KEY POINTS:
Ricky Hatton against Oscar De La Hoya at Wembley Stadium next year was just one fight that was over before the contract was drawn in Las Vegas on Sunday night and it was probably dropped in the opening few rounds.
So Hatton will need to win again and then win again to rejoin the elite of the sport - and it is an elite group that, thanks to his two other fights in Las Vegas this year, he was very much a member of.
Hatton will fight on and endorsements for his continuation in the fight business started with his mother, Carol, and ended with Floyd Mayweather, the man whose brain and fists ruined him.
"There are still a lot of big fights out there for Ricky Hatton," De La Hoya said.
"He has established himself as a major player in boxing in the USA and he will be back."
However, his own planned fight with "the Hitman" is for the moment a non-starter.
Billy Graham, Hatton's trainer for the last 12 years, echoed De La Hoya's claim but insisted that his days of fighting at welterweight were over.
"He's a man in his physical prime and if I thought he was slipping in any way I would tell him to retire. He will fight on but it will be at light-welterweight and I don't care how much money there is at welterweight," Graham said.
Hatton will take a break from the gym and relax before looking at the options but there will most definitely not be a shortage of offers.
It is always the same when an unbeaten fighter loses and suddenly every promoter thinks his fighter can be the next to inflict a loss.
"Ricky will move back down to 140 pounds [light-welterweight] because there are fights there that have been talked about. He will remain popular because he lost like a champion in the ring," said Richard Schaeffer, who with De La Hoya runs Golden Boy Promotions.
Mayweather claimed he was bored with boxing and would go back into his retirement until the right offer arrived on his desk.
"Ricky will be a champion again. Me? I'm going to wait until another fight comes along that will bust the bank. That's the truth in this business," said Mayweather.
One option for Hatton is a long overdue domestic fight with Bradford's Junior Witter, the current World Boxing Council light-welterweight champion, who has been goading and chasing Hatton for five years.
There would probably be a huge dispute over cash with Witter demanding a 50-50 split and Hatton, assuming his people promote it, rejecting the notion.
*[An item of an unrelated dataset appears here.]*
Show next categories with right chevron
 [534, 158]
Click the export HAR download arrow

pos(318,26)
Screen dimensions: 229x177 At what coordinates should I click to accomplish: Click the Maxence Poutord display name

There is also a chance of a fight with New York's Paulie Malignaggi, the International Boxing Federation champion, and the possibility that having fought three times in Las Vegas, a move to America's other coast and a fight at Madison Square Garden would help with Hatton's appeal.
It is also a fight the men at HBO would be likely to fancy providing Hatton gets a win first.
But long before there are any big adventures on the American market there will be a fight back in Britain.
It will be Hatton's first since November 2005 and it will get the boxer back into his winning mindset and in some small way thank the fans who have followed him on his unique tour of Las Vegas this year.
But Hatton will stay a little longer in Las Vegas to take care of business and there is a night in the company of Tom Jones and the Spice Girls to consider.
He will, hopefully, shut himself away from the press and cry on the shoulders of his family and loved ones.
He looked close to tears on Sunday as he stood on a podium at the post-fight press conference next to Mayweather, Sugar Ray Leonard, Marco Antonio Barrera, Bernard Hopkins and De La Hoya.
He must know that it will take something special to get back in their company.